Exercise 1
In the piece on the Coolee Engineering Company, rewrite the paragraph beginning "According to the Sandusky Star Journal" as a short list that keeps its main facts.
Exercise 2
Decide whether each statement below agrees with the piece on the Coolee Engineering Company. Answer yes or no, and quote the words of the piece that settle it.
(a) The machinery for the new facility came from Cleveland.
(b) The facility was expected to employ about one hundred people.
(c) Charles E. Kingsboro served as first vice president.
Exercise 3
Answer these questions from the piece on the Coolee Engineering Company.
(a) What date appears at the top of the piece?
(b) Which newspaper reported the company's opening?
(c) What position did Marcus Bonar hold?

Selected excerpt
──────
Wednesday, February 10, 2016
The Coolee Engineering Company
According to the Sandusky Star Journal of May 29, 1924, the Coolee Engineering Company became the latest industrial enterprise to open in Sandusky at the southwest corner of Shelby and Water Streets. Machinery from Cleveland was put into place, and the new manufacturing facility was expected to employ about fifty local individuals. Claude H. Cook was president of the company, with C. E. Lewis serving as secretary; H.J. Lewis, first vice president; Charles E. Kingsboro, second vice president; and Marcus Bonar, Auditor and Credit Manager.
──────
Given entries

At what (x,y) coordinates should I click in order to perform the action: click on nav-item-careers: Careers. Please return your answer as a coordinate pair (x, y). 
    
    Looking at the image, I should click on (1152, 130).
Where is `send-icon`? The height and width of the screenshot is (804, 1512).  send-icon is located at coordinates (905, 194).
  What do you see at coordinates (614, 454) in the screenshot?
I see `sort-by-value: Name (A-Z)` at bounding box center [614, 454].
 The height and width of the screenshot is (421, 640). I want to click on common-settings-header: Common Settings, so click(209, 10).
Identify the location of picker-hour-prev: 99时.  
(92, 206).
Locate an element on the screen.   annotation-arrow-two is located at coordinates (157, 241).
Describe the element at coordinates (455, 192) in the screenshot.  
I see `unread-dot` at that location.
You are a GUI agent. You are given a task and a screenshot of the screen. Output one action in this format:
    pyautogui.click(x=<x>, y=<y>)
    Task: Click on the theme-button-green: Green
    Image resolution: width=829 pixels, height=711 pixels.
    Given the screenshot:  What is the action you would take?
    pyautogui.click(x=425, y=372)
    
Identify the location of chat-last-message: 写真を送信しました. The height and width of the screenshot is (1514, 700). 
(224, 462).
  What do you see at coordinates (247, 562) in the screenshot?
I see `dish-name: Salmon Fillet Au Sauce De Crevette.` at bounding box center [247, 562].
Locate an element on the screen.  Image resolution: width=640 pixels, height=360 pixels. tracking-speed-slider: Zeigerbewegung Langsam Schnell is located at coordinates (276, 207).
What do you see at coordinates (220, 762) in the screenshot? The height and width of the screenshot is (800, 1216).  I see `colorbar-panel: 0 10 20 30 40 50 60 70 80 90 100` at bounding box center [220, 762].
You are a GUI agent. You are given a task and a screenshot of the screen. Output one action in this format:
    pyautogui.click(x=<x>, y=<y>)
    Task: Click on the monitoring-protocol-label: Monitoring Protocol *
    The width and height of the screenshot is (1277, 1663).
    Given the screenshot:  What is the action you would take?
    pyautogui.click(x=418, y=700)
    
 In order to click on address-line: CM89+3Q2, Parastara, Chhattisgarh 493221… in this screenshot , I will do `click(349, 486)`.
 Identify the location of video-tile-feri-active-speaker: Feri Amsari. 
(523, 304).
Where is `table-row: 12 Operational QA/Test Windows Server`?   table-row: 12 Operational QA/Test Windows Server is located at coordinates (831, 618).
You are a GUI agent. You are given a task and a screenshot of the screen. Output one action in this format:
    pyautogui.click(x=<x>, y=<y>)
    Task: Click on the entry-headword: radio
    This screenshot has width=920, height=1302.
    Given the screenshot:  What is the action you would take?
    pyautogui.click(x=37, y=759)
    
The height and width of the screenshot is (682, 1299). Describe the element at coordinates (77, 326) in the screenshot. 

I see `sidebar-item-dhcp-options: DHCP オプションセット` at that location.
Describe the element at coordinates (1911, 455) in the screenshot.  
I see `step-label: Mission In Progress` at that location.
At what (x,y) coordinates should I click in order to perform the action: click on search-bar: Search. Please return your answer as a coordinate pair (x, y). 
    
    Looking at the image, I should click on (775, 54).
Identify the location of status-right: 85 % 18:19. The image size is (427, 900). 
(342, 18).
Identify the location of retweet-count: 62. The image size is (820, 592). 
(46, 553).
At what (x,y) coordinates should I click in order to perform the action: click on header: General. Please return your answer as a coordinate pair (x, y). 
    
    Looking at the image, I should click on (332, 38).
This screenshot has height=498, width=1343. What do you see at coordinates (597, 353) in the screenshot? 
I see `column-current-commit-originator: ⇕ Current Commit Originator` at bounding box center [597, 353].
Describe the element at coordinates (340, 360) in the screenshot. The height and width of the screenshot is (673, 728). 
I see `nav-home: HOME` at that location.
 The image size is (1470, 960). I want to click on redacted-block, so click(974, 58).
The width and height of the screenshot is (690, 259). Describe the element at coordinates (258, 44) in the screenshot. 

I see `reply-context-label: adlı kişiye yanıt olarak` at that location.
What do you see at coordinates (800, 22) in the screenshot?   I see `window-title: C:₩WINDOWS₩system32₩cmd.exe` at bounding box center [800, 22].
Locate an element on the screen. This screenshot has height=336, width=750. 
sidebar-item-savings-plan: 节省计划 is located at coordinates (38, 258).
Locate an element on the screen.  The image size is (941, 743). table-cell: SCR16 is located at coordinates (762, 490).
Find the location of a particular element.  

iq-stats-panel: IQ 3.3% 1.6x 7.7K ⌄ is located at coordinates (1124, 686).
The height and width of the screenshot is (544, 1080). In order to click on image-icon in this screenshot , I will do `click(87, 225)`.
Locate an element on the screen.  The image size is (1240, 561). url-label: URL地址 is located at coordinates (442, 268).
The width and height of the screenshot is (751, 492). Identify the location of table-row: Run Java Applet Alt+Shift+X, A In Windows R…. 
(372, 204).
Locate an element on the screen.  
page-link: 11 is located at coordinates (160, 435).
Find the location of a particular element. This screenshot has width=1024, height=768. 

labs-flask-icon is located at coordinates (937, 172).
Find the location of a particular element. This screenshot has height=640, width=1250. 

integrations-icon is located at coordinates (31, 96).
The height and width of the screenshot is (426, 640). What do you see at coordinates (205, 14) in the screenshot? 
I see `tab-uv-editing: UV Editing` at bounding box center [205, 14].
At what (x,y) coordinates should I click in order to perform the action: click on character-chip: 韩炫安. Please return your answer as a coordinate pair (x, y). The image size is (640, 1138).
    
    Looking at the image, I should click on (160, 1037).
──────
Task answer 1
- Source: Sandusky Star Journal, May 29, 1924
- The Coolee Engineering Company opened in Sandusky at the southwest corner of Shelby and Water Streets.
- Machinery from Cleveland was installed.
- The facility was expected to employ about fifty local people.
- Officers: Claude H. Cook, president; C. E. Lewis, secretary; H.J. Lewis, first vice president; Charles E. Kingsboro, second vice president; Marcus Bonar, auditor and credit manager

Task answer 2
(a) Yes: "Machinery from Cleveland was put into place"
(b) No: "expected to employ about fifty local individuals"
(c) No: "H.J. Lewis, first vice president; Charles E. Kingsboro, second vice president"

Task answer 3
(a) Wednesday, February 10, 2016
(b) The Sandusky Star Journal
(c) Auditor and Credit Manager